My entire life I have grown up with the Catholic faith: going to church every Sunday, being baptized, celebrating my first communion and becoming a godparent in the eyes of the Catholic Church, twice. Now, I find myself going to full moon drumming circles, using sage to cleanse my room and experiencing nature and peace at Alma de Mujer. Part of me wants to embrace the spiritual side, the one that gives me the agency to find my true self and empowers activist work. The other part of me wants to rid itself of the Catholic faith, but this is the side that also represents my family and my family’s faith and comfort, so I hang on to it. “It is this learning to live with la Coatlicue that transforms living in the Borderlands from a nightmare into a numinous experience. It is always a path/state to something else.”[iii] I signed up for this course out of the pure interest in knowing what it was; it was never about knowing who I was. My identity continues to be questioned, even today, but the path that I am on has taught me to not simply continue going through it but the experience of “growing through it.”[iv]
-L.C.

My concern with religion has always been of an epistemological nature. I’ve understood religion as different peoples ways of articulating the world for themselves. I must admit that rooted as I was in a ‘Modern’ way of thinking—that privileges the empirical and scientific over the spiritual—I viewed religion with skepticism and sometimes disdain. However, Latino/a/Latin American Spiritualities provided me with different insights. The colonization of the Americas tends to present itself as the domination of the colonizer over the colonized.  In particular, colonial violence lies in the subject’s (colonizer) attempts to strip the ‘other’ (colonized) of their subjectivity. However, Latino/a/Latin American Spiritualitites, demonstrates that these attempts have failed to be successful. The course provided me with numerous examples of different peoples exercising their subjectivity through their spirituality. In particular, it demonstrated to me how knowledge can be both geopolitical and geohistorical. New identities were crafted in response to attempts of domination, new subjectivities  and new epistemologies.
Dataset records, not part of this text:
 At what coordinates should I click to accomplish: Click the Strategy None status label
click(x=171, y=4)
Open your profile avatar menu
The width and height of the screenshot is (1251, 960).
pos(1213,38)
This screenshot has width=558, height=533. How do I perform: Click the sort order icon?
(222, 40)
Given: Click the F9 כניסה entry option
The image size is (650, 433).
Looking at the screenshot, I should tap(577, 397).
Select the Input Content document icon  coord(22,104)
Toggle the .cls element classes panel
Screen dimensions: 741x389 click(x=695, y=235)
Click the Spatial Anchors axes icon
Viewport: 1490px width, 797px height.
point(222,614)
Spirituality has gained new significance for me. It seems to be the manner by which the ‘other’ not only resisted objectification, but carved out a space for itself, providing Latin America with new meaning.
-A.J.

I now truly understand the importance of remembering the past in order to shape a brighter future because of this class. Recently, by overcoming a bout of susto, I have developed a new routine of meditation every morning to align myself in the divine light. My true nature is God, but as I stray from that point of awareness, interesting things happen. Gloria Anzaldúa is an excellent scholar who eloquently explains the experience of conocimiento: the path towards the “Ah HA!” moments in life. In reading her work, I felt a sense of security and ease, in realizing that all of my personal hardships and setbacks were not in vain. Every experience has a purpose, and our lives are valuable, not only to our friends and family, but to society and the entire global population. Stemming further from that note, I now am able to see immediate connections through indigenous practices and beliefs across the world. Eastern religions use similar practices like ridding the body of negative energy, or using prayer or meditation to quiet the mind. Coming from a purely spiritualistic approach, this class has shown me the ways in which scholarship can be applied to spiritual aspects of life.
-I.M.

I grew up praying once a week and spent every day watching out of the corners of my eyes for duendes and earth-bound spirits that my family told me about. Later, my mother began immersing us more in the Catholic faith. I began to study the Catholic Church. Soon I studied any religion: Buddhism, Wicca, etc. In many religions, something would strike a chord with me. The chakras in eastern religions, the worship of a feminine deity in Wicca, the pillars of Islam, all fell in with the way I perceived the world and my existence in it. I believe “God” to be genderless yet able to take on a gender. Catholics perceived God as male, but Wiccans saw the Moon Goddess and the Horned God. Likewise, monotheism, duotheism, polytheism- all rang true. I became confused about how to practice what I believed in. I confirmed Catholic, but my other beliefs remained. This course has given me concepts that eliminate that past confusion. The writers whose theories and practices we have explored, the fusion of indigenous beliefs with more organized religions we have studied, all of it, has enabled me to grow comfortable in my practices and beliefs.
-J.E.

This class has been a unique experience. I have been able to vocalize ideas and emotions that haven’t been validated within my academia before. Meeting other people, students, professors and Austinites, who are “all in the same boat” has renewed a sense of peace within myself and sense of solidarity with my communities. It has given me a framework to think about my experience in activism and spirituality. This and the communities we build give me strength to deal with hardships concerning activism and spirituality. I’d like to share a poem concerning a difficult conversation with a friend over what we discuss in class.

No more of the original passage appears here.